I think the Protestant threat then is important to note, along with the very real Protestant threat of terrorism at the time of partition, which led Britain to ignore the Ireland-wide referendum for independence. If Scotland goes in September it will be even more difficult for Unionists to keep the British interested in the six counties. And I’m not sure we will even be using the term British then, since it was created to have a term to refer to the people of a united England and Scotland. Wales, the descendents of which are the actual Britons more than any other, didn’t seem to count because at the time it was joined to England modern ideas about repressing rebellion and separatism hadn’t come in yet.
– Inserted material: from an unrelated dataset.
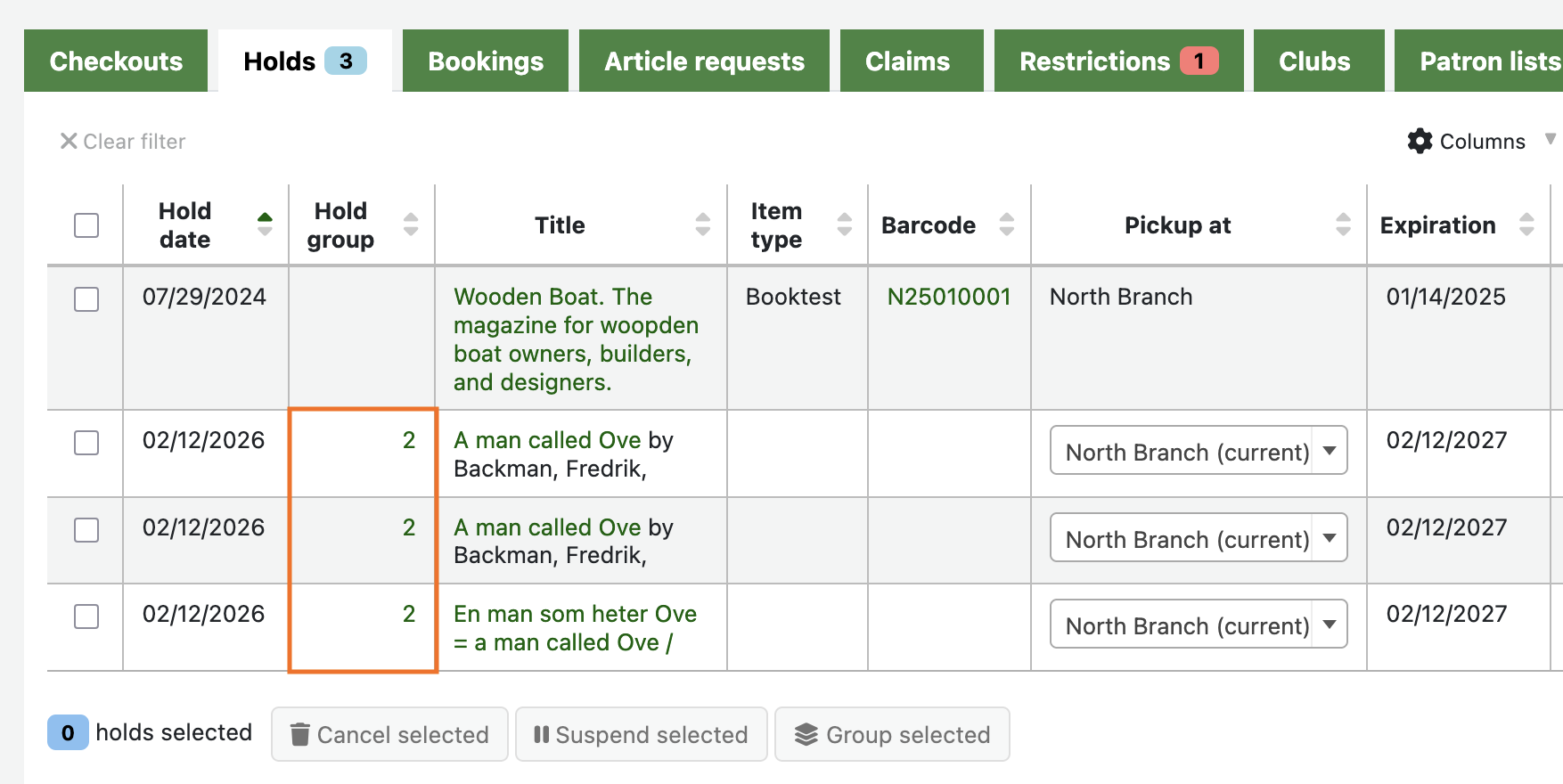Open pickup dropdown for second A man called Ove
The image size is (1563, 784).
[x=1198, y=538]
I think by joining the EU many countries gave up much of the independence we associate with “nations” today. I don’t think Scotland’s “independence” will mean much when you look at a country like Canada; it still features the English monarch on its money, maintains an official residence and some kind of governor, yet some still consider it an independent country.
I though “British” was simply a reference to those on the island of Britain, or had their roots there; Catholics in Ireland (north or republic) never viewed themselves as British, while Protestants shipped over to lay claim to the Catholic land may well have considered themselves as such (since their roots were “British”).
I don;t believe Wales had enough of a sense of nation when it was absorbed by the larger population of the island of Britain centuries ago; while they have their own language and customs, I don’t think there was an ancient nation to which they can harken back today.